# START OF MATERIAL TO PROCESS

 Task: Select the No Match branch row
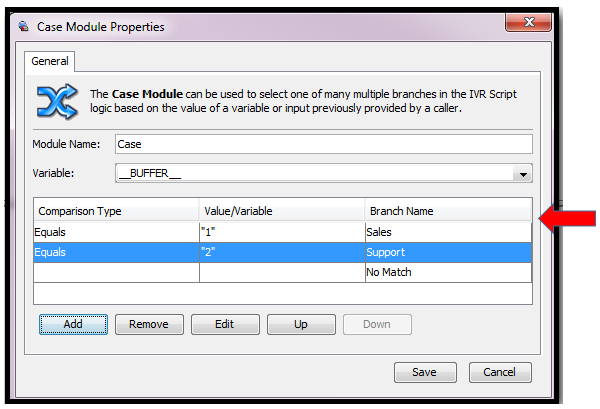coord(447,272)
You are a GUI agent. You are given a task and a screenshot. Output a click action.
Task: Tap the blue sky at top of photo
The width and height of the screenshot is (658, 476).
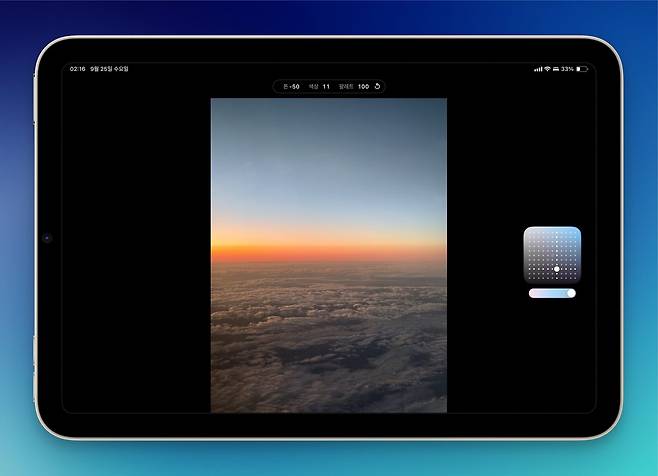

# END OF MATERIAL TO PROCESS

▶ **WRITTEN REQUEST**
Express these lines as a JSON list of strings, one string per line and no blank lines. Leave the pictures out.

▶ **THE RESPONSE**
[
  " Task: Select the No Match branch row",
  "coord(447,272)",
  "You are a GUI agent. You are given a task and a screenshot. Output a click action.",
  "Task: Tap the blue sky at top of photo",
  "The width and height of the screenshot is (658, 476)."
]